Screenshot grounding data:

Start of Block

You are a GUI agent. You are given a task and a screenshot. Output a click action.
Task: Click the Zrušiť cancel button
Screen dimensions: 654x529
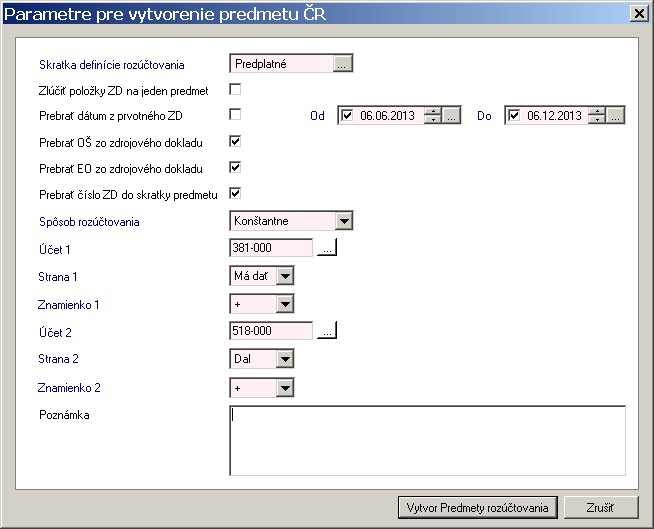tap(601, 506)
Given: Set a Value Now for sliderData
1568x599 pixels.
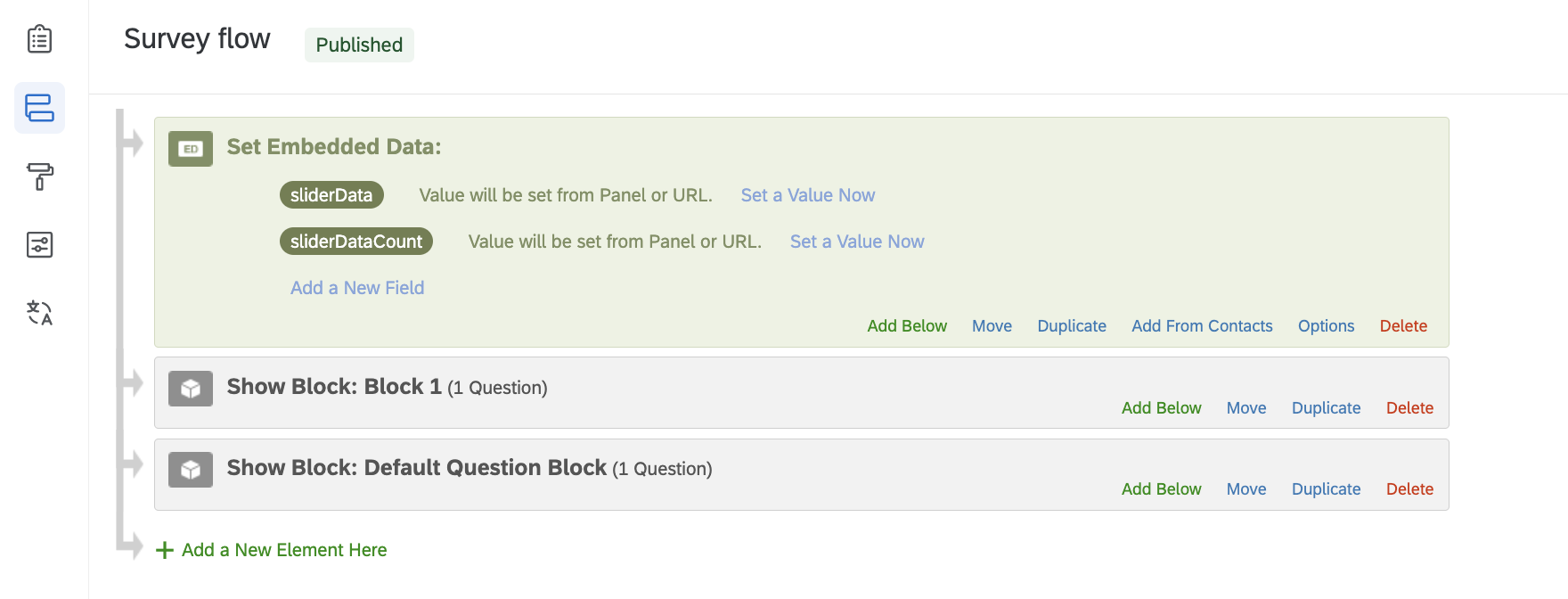Looking at the screenshot, I should point(807,194).
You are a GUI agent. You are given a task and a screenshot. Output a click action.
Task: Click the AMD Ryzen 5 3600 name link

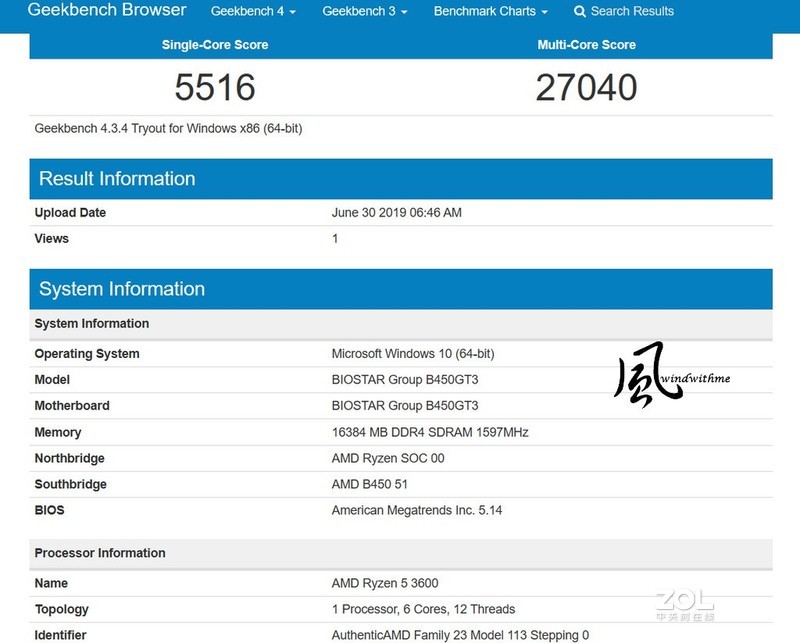point(388,582)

End of Block

**Task to carry out:**
Restate each entry word for word; pictures stay out of the copy.

**Task solution:**
You are a GUI agent. You are given a task and a screenshot. Output a click action.
Task: Click the Zrušiť cancel button
Screen dimensions: 654x529
tap(601, 506)
Given: Set a Value Now for sliderData
1568x599 pixels.
Looking at the screenshot, I should point(807,194).
You are a GUI agent. You are given a task and a screenshot. Output a click action.
Task: Click the AMD Ryzen 5 3600 name link

point(388,582)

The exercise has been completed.